- Newest
- Most votes
- Most comments
For those that run into this thread via Google search, make sure you create the credentials via the SES console, and not the IAM console. I was attempted to rotate existing credentials for an individual user, and they continued to return authentication errors until I did it via SES instead. I could then see them via the IAM console as well, however I believe this method has additional back end calls that create the corresponding credentials in SES.
Hi pontomarket,
There are a few things to check.
First, how did you generate your credentials? SMTP credentials are region-specific, so if you used the console in another region (say us-west-1) to generate them, then they won't work in us-east-1.
Also, when you had the SMTP conversation via telnet, did you convert the credentials to base64 encoding first?
Thanks,
Brent @ AWS
Hi Brent, thanks for your help!
Today I've found the following note on the documentation, which was exactly the first point you've mentioned.
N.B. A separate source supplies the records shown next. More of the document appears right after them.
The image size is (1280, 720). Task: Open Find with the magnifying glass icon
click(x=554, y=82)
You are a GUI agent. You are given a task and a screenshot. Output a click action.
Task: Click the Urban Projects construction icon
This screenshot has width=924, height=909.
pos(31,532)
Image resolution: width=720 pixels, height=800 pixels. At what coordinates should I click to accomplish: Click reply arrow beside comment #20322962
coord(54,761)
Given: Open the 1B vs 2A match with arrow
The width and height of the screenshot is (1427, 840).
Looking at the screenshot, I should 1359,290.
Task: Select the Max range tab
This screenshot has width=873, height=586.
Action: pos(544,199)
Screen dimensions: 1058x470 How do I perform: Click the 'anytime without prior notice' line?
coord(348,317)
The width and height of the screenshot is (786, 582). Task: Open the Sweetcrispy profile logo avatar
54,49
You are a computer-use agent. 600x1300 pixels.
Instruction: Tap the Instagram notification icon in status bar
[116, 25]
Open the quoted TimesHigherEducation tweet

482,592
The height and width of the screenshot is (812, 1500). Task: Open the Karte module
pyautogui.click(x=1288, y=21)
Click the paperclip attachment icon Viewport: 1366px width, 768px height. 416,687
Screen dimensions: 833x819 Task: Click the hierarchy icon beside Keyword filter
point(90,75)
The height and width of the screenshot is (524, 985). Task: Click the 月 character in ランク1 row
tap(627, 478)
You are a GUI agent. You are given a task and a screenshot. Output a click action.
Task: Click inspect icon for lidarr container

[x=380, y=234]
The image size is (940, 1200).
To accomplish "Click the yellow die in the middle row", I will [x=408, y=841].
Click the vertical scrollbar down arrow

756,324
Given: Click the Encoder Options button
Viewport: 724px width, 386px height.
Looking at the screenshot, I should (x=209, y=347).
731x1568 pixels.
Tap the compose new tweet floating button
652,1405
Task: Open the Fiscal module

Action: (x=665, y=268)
As I am a long time user for AWS SES in other accounts, I was using the same credentials for all regions and didn't know the specs had changed.
Here is the note transcription for anyone else who's facing the same issue:
Note
If you created SMTP credentials before January 10, 2019, your SMTP credentials might work in all AWS Regions where Amazon SES is available. However, credentials created after this date are created using the AWS Signature Version 4, and are unique to each Region.
For additional security, we recommend that you delete credentials that were created before this date, and replace them with newer, Region-specific credentials. You can delete older credentials by using the IAM console.
Edited by: pontomarket on Jan 6, 2020 6:34 PM
I also "suffered" this issue and guess it was also related to the region. Just wondering if anyone can explain me how the h*** to find out or change the region a user or credentials are created for. I mean, looking at the IAM user lists how can I find out where it is registered to.
Those who have come here after** rotating the IAM access key or after creating a new access key **for your existing SMTP IAM user. You cannot use the Secret Access Key generated after creating the Access key.
You must use the access key ID of the user and then derieve the SMTP password for that particular region as guided here: https://docs.aws.amazon.com/ses/latest/dg/smtp-credentials.html#smtp-credentials-convert
Relevant content
- asked 2 years ago
- asked 2 years ago
- AWS OFFICIALUpdated 8 months ago
- AWS OFFICIALUpdated 3 years ago
- AWS OFFICIALUpdated 2 years ago
@sandwormusmc1, how and where do you create the credentials via the SES console?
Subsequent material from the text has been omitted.